▶ **SELECTED EXTRACT**
Are You Editing Your Work with Today’s World of Inclusive Language in Mind?

Years ago, rules for grammar and descriptors were simple, even if a monument to the patriarchy, and even somewhat awkward at times.

But today’s world is changing, and so is the language we use to refer to people. Some things that used to be acceptable are now considered offensive or inappropriate. Many of the changes to our language were designed to make it more inclusive of all members of society. Last year, the American Psychological Association endorsed the use of the singular they. This was not just to rid English of some of its patriarchal leanings, but to acknowledge that people who are nonbinary do not wish to be addressed as either he or she. So exciting was this change that Merriam Webster’s declared they the Word of the Year for 2019 .

So, given that things are changing, how do you, as an author, take these into account in your writing and editing?

The first step is to recognize that things are changing. Understanding that there are different ways of referring to people than may have been the norm 20 years ago, or even two years ago. New terms that pop up include nonbinary, gender neutral, BIPOC, LGBTQ, and others. The links (some are below) will take you to articles to help you understand what the terms mean and how the language associated with them changes. For example, people who are nonbinary do not identify with standard male/female norms. They may wish to be referred to as a “they,” rather than a he or she. The American Alliance for Museums has a great glossary of terms embedded in its Welcoming Guidelines for Museums pdf (pages 70-74).

The second thing you can do is to look at some of the language guidance offered by editors. Every style guide has its own rules, so start with the guide you use most often. If your guide doesn’t specifically address these issues, the American Psychological Association guide is a great one to start with. APA has taken a great deal of time to think about not just the language, but the psychological implications of the use of language. As an association focused on the psychological well-being of people, APA does not want people to feel excluded or harmed by language. This is where I would think writers want to be. APA’s bias-free language guide looks at all sorts of bias, from race to gender to sexual orientation. For some other style guides, there is the NLGJA Stylebook, the GLAAD Style guide reference, and the Diversity Style Guide

Here are a few other links you might find helpful:

Next, write characters in your books with intentionality. Characters in novels are as imperfect as characters in real life, so no one is expecting everyone to speak perfectly appropriately. Some people are jerks, some people are racists, some people are mean, and some are kind. Characters can and will cross lines, the way people in real life do. However, you want to be aware that your character is crossing a line and have that be part of their character, not a mistake because you lack knowledge.

▶ **PROBLEM TO WORK ON**
Translate this sentence from the inclusive-language article into Spanish: "Every style guide has its own rules, so start with the guide you use most often."

▶ **RECORD EXCERPTS**
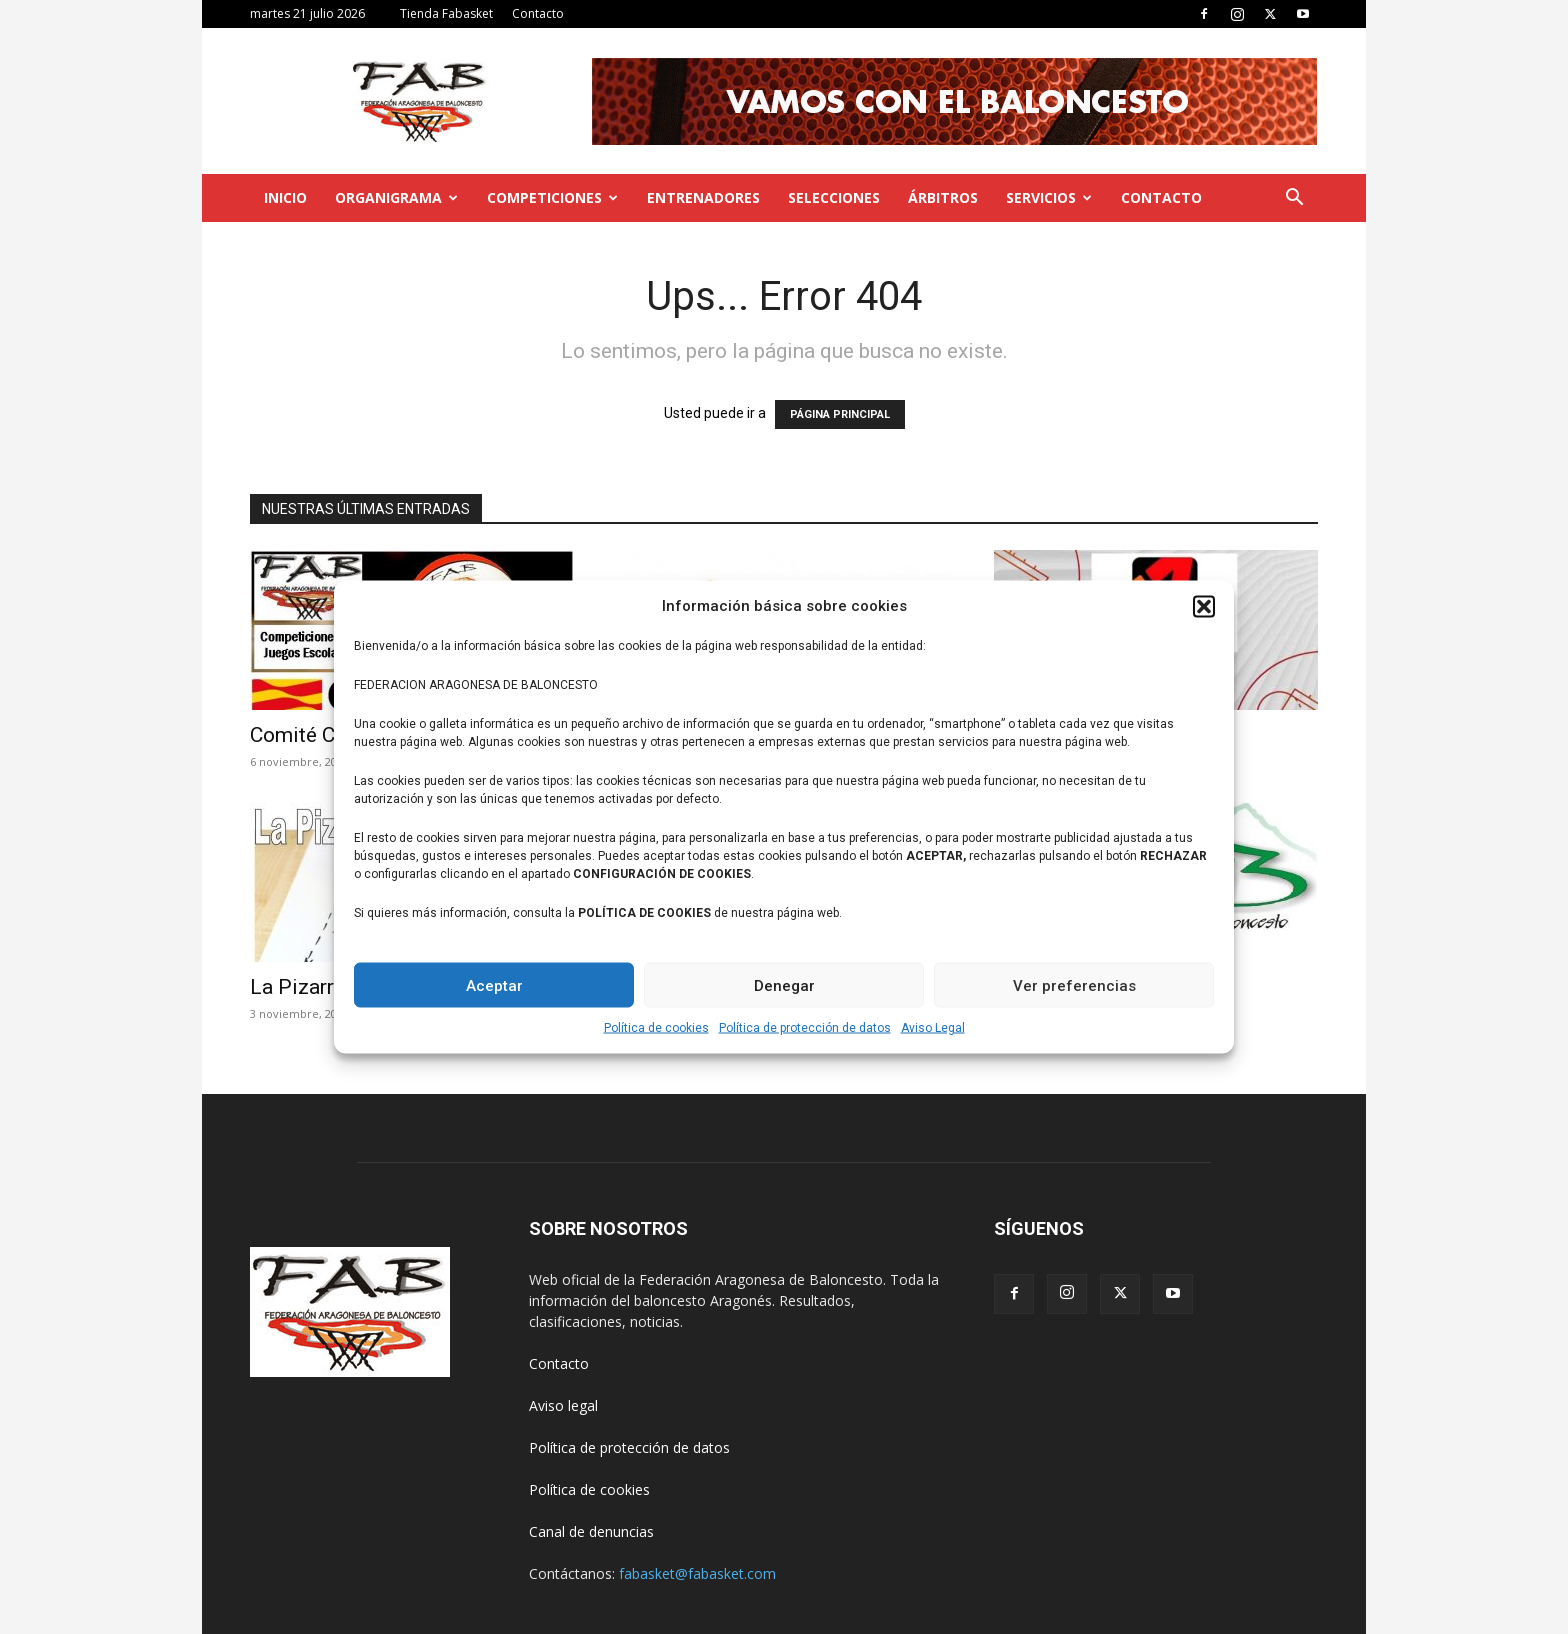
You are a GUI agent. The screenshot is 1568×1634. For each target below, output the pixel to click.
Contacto (538, 13)
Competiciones (552, 197)
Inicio (285, 197)
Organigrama (396, 197)
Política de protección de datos (805, 1028)
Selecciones (834, 197)
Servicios (1049, 197)
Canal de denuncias (591, 1531)
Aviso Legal (933, 1028)
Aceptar (494, 985)
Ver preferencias (1074, 985)
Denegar (784, 985)
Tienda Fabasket (446, 13)
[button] (1204, 606)
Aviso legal (563, 1405)
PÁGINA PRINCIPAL (840, 414)
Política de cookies (656, 1028)
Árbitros (943, 197)
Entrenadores (703, 197)
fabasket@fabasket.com (697, 1573)
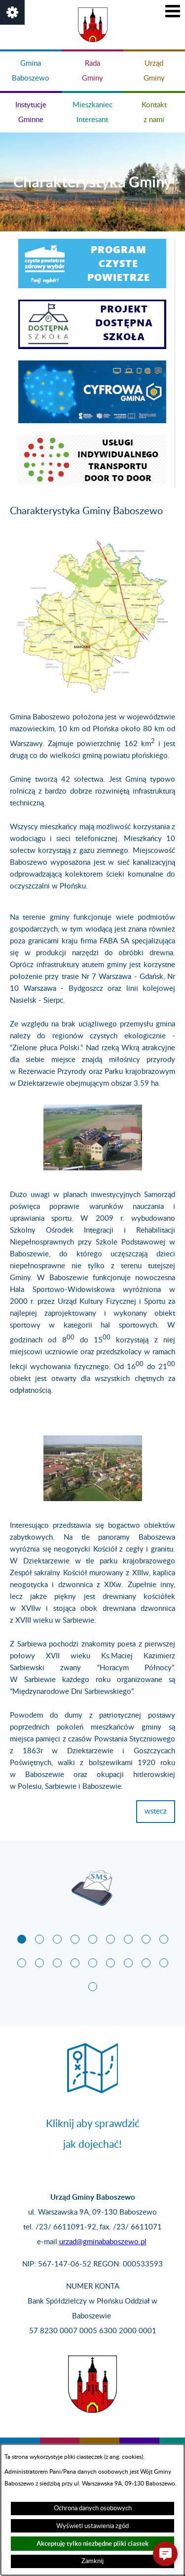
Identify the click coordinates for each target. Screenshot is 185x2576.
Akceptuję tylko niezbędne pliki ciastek (92, 2543)
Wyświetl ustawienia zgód (92, 2526)
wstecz (156, 1811)
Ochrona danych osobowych (93, 2508)
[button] (12, 12)
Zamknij (92, 2561)
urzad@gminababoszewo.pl (103, 2242)
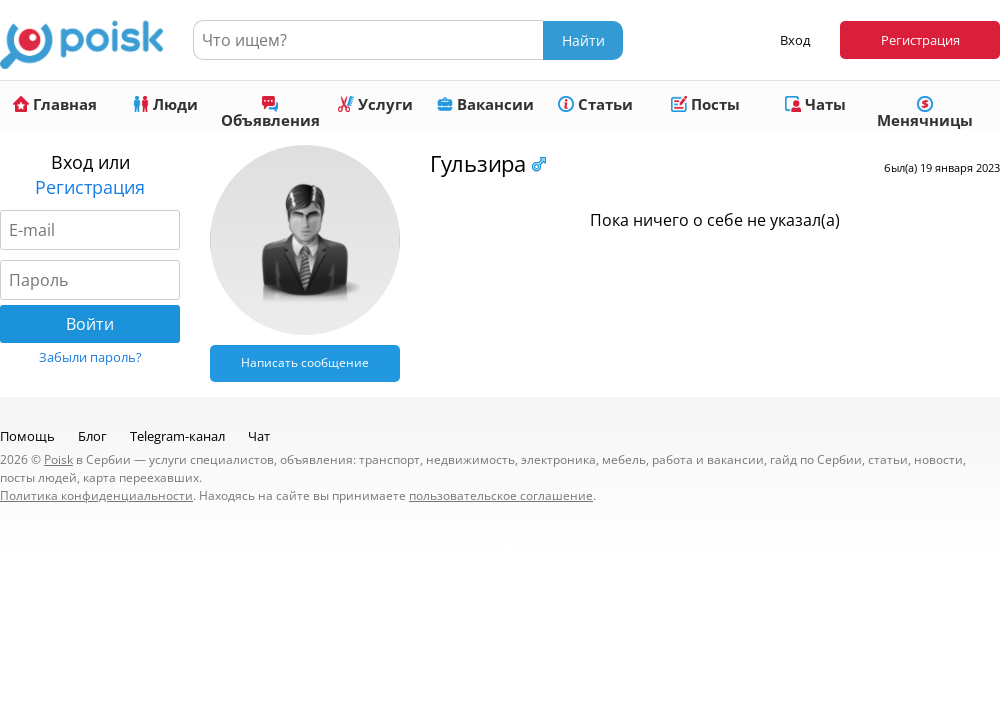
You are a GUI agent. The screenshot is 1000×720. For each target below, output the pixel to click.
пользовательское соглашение (501, 495)
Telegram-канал (177, 436)
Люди (165, 104)
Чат (259, 436)
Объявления (270, 113)
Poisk (58, 459)
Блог (92, 436)
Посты (705, 104)
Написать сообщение (305, 362)
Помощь (27, 436)
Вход (795, 40)
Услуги (375, 104)
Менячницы (925, 113)
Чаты (815, 104)
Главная (55, 104)
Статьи (595, 104)
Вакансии (485, 104)
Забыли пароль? (90, 357)
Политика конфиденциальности (96, 495)
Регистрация (920, 40)
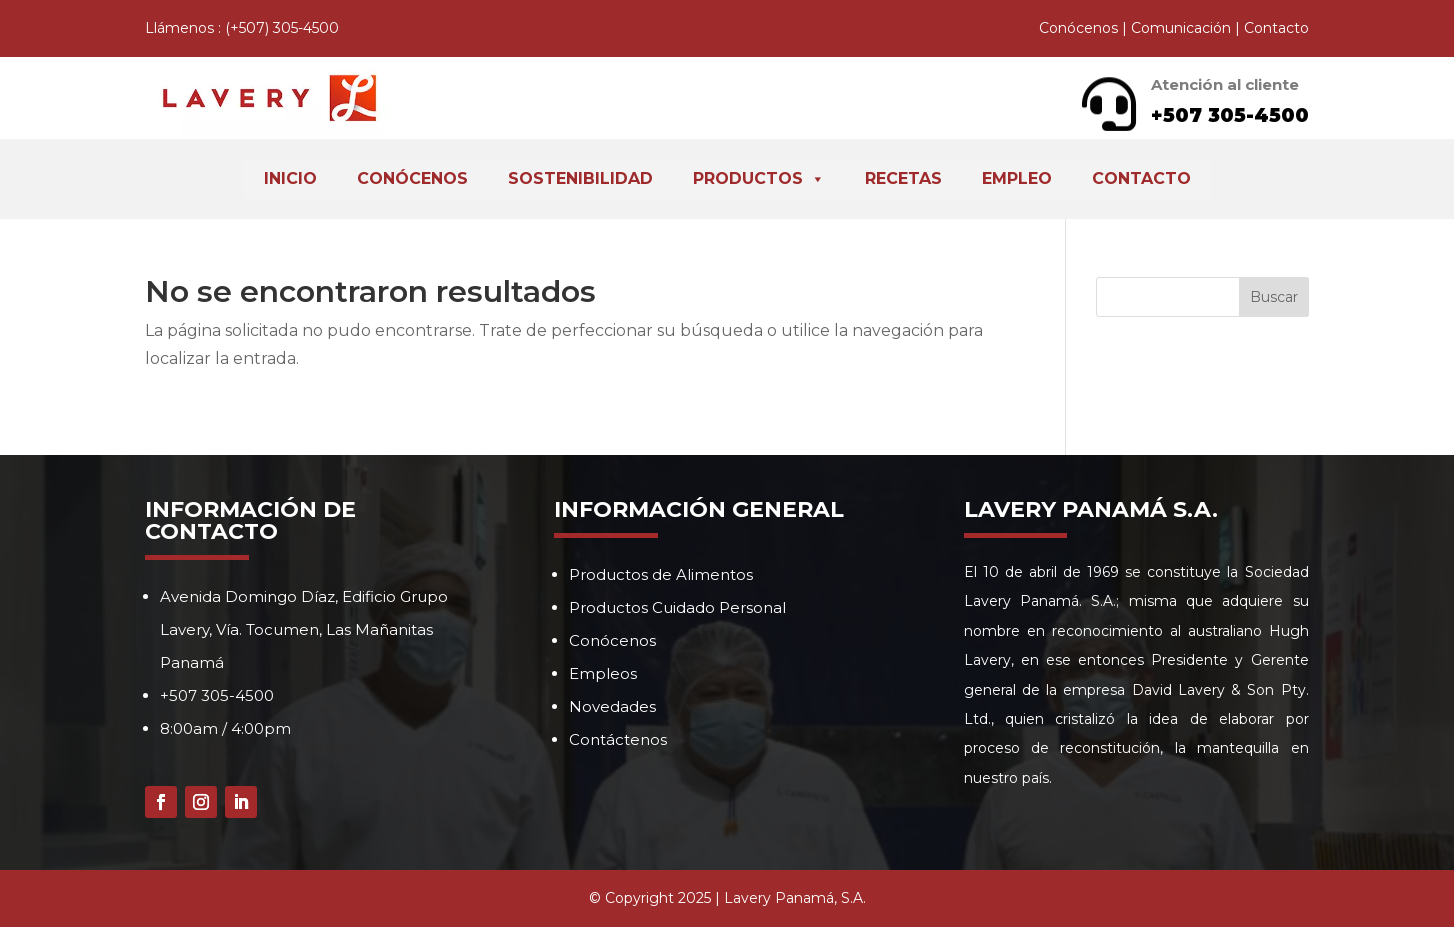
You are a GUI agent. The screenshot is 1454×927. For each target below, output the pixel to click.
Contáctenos (618, 739)
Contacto (1276, 28)
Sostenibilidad (580, 178)
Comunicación (1181, 28)
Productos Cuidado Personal (677, 607)
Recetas (903, 178)
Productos (759, 179)
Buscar (1274, 297)
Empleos (603, 673)
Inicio (290, 178)
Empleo (1017, 178)
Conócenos (1078, 28)
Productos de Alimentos (661, 574)
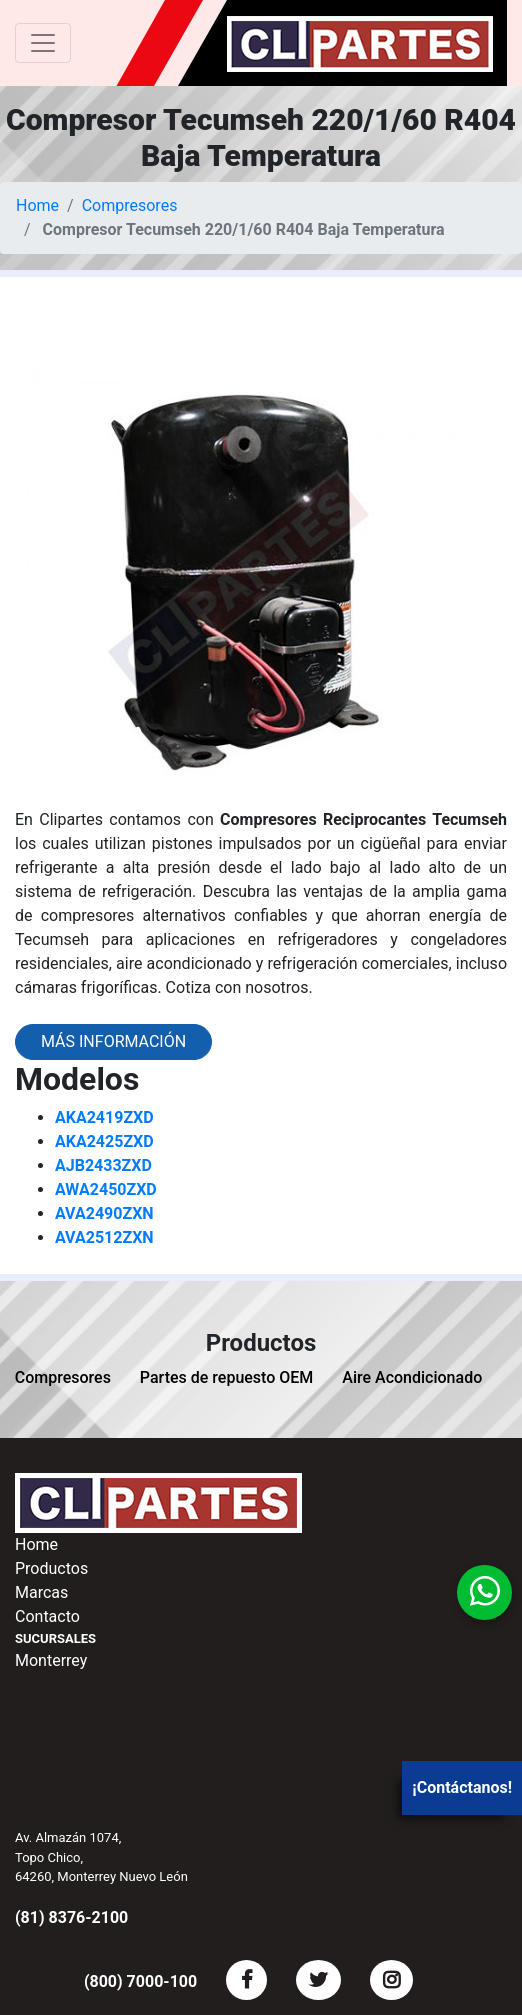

▶ **RESPONSE TO THE TASK**
Cada guía de estilo tiene sus propias reglas, así que empieza por la guía que usas con más frecuencia.